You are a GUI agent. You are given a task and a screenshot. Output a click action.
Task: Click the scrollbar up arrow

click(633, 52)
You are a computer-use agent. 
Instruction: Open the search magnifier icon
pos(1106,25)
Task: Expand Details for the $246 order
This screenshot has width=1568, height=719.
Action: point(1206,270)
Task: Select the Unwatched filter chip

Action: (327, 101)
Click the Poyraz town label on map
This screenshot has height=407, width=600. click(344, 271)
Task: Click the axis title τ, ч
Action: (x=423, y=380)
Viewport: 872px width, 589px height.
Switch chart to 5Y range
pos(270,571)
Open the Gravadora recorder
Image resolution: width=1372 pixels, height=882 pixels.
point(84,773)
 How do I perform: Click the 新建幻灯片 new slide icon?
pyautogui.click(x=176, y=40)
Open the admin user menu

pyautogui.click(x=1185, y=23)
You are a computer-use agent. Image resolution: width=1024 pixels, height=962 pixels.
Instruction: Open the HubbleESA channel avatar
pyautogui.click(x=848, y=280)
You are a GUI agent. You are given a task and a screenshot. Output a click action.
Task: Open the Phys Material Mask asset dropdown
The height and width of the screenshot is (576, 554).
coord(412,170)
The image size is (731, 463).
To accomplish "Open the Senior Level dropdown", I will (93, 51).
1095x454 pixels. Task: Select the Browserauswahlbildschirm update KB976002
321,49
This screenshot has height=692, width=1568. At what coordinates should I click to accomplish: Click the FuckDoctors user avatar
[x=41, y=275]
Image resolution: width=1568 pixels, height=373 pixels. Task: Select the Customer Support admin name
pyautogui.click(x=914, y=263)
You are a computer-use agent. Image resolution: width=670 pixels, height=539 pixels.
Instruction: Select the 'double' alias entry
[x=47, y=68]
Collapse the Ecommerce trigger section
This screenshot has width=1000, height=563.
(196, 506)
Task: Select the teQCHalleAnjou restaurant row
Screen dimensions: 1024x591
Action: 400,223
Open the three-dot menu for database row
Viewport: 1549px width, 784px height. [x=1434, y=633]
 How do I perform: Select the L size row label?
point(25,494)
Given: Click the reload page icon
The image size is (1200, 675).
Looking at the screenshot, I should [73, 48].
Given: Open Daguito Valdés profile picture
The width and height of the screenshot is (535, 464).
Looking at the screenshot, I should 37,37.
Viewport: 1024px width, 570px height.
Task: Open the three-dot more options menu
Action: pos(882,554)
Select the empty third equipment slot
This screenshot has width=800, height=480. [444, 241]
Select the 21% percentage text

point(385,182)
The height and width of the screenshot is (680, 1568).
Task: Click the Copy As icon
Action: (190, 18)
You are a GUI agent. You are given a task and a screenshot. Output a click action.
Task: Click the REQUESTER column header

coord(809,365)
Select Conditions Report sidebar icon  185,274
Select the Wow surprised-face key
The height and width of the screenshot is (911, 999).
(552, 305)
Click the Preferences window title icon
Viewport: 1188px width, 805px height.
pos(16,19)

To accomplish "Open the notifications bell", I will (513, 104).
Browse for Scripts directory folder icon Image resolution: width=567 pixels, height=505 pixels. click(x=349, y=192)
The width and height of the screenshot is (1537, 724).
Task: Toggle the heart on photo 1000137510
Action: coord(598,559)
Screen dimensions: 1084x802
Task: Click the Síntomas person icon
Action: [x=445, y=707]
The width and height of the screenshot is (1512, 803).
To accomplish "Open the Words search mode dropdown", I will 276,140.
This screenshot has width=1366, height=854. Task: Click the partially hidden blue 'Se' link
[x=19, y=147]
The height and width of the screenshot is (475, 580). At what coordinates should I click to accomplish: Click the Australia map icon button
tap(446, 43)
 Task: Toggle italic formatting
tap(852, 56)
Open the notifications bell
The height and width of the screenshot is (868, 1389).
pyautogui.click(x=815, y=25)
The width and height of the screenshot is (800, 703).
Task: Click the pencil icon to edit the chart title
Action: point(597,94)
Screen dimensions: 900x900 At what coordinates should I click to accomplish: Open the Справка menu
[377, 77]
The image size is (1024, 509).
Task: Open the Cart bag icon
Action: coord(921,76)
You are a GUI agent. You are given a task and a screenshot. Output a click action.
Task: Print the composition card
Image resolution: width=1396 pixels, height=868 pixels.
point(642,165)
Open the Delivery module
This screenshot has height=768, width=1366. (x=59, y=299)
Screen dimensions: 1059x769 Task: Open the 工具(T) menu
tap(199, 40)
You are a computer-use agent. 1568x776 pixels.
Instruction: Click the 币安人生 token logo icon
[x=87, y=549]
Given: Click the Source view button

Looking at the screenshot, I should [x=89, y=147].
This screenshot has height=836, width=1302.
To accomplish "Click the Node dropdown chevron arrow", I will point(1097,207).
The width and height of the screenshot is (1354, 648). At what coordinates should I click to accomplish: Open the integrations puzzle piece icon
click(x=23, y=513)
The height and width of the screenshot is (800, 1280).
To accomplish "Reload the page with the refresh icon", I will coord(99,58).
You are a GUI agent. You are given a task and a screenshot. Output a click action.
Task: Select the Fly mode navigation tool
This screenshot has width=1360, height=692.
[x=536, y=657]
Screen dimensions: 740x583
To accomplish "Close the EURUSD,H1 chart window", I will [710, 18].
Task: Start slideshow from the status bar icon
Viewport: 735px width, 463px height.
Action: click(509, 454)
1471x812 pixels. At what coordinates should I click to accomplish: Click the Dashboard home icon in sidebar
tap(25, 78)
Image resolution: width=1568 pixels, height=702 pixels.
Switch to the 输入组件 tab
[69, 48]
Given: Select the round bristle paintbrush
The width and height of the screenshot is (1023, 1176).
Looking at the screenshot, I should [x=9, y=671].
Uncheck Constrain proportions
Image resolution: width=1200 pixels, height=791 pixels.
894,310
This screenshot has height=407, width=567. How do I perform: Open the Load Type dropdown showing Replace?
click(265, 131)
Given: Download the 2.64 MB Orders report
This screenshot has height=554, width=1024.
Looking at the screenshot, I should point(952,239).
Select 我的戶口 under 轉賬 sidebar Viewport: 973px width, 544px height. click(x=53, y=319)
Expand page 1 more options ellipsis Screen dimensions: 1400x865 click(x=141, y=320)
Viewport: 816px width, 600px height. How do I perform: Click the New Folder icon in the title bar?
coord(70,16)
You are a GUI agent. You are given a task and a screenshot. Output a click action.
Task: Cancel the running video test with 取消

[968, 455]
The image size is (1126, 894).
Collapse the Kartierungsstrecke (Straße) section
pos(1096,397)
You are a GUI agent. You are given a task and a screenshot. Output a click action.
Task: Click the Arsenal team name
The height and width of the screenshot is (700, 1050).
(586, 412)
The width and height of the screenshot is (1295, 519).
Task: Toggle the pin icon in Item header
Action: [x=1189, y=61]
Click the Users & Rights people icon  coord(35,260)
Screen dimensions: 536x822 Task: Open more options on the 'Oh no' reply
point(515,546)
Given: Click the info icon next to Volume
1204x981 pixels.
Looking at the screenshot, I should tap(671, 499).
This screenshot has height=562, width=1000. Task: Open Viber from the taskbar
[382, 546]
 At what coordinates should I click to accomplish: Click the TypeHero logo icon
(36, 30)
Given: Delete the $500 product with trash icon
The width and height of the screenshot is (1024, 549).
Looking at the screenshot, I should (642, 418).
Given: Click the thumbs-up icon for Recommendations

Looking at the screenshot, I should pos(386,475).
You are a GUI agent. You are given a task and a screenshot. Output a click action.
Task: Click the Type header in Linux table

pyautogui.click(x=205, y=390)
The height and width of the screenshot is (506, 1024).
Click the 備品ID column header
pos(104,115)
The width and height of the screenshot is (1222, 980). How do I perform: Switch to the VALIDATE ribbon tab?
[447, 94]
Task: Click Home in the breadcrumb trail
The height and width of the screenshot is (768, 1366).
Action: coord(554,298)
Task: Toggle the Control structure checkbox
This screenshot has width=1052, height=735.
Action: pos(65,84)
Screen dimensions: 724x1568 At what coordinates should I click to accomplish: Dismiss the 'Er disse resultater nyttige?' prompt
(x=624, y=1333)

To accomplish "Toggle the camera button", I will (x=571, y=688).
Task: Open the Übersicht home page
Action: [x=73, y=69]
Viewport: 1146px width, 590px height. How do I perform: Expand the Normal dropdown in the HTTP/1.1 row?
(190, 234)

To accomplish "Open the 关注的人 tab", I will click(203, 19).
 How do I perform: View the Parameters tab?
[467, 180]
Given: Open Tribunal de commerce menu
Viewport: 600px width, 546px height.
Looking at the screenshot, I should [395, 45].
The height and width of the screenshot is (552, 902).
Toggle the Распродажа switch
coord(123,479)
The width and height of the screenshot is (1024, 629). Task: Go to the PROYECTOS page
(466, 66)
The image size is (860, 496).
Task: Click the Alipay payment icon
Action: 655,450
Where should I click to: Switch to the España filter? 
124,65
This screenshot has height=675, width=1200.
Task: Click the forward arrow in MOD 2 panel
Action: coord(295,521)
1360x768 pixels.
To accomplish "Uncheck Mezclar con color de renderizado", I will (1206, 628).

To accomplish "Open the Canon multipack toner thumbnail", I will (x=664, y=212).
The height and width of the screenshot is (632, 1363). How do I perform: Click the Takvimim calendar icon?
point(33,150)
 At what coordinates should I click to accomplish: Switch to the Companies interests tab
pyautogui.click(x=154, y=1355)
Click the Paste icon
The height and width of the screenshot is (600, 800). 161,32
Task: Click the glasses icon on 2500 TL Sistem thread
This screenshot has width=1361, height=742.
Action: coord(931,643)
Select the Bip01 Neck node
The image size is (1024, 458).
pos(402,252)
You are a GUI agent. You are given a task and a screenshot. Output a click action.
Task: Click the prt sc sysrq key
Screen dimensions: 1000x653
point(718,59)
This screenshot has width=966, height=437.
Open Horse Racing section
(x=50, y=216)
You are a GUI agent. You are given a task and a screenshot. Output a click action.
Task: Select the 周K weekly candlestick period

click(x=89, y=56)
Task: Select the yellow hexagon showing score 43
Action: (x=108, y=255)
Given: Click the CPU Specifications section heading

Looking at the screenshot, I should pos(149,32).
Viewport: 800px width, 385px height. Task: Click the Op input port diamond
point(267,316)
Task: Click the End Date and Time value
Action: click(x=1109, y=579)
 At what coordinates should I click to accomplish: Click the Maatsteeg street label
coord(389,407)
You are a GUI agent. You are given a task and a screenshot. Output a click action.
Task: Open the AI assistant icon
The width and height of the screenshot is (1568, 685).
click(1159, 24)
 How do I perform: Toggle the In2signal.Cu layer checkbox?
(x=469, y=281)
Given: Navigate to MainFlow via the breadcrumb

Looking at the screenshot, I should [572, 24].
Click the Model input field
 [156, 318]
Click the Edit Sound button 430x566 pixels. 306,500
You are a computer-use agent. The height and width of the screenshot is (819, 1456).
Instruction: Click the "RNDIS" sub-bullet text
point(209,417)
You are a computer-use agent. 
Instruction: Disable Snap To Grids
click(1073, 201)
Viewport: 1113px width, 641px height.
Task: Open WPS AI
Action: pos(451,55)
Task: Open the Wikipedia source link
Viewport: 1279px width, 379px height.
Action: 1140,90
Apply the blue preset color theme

========================================================================

» **Exercise description**: Please write out exactly the line containing "Task: Select the 周K weekly candlestick period" and every line after it through the end of the records, nothing more.

» **Reply**:
Task: Select the 周K weekly candlestick period

click(x=89, y=56)
Task: Select the yellow hexagon showing score 43
Action: (x=108, y=255)
Given: Click the CPU Specifications section heading

Looking at the screenshot, I should pos(149,32).
Viewport: 800px width, 385px height. Task: Click the Op input port diamond
point(267,316)
Task: Click the End Date and Time value
Action: click(x=1109, y=579)
 At what coordinates should I click to accomplish: Click the Maatsteeg street label
coord(389,407)
You are a GUI agent. You are given a task and a screenshot. Output a click action.
Task: Open the AI assistant icon
The width and height of the screenshot is (1568, 685).
click(1159, 24)
 How do I perform: Toggle the In2signal.Cu layer checkbox?
(x=469, y=281)
Given: Navigate to MainFlow via the breadcrumb

Looking at the screenshot, I should [572, 24].
Click the Model input field
 [156, 318]
Click the Edit Sound button 430x566 pixels. 306,500
You are a computer-use agent. The height and width of the screenshot is (819, 1456).
Instruction: Click the "RNDIS" sub-bullet text
point(209,417)
You are a computer-use agent. 
Instruction: Disable Snap To Grids
click(1073, 201)
Viewport: 1113px width, 641px height.
Task: Open WPS AI
Action: pos(451,55)
Task: Open the Wikipedia source link
Viewport: 1279px width, 379px height.
Action: 1140,90
Apply the blue preset color theme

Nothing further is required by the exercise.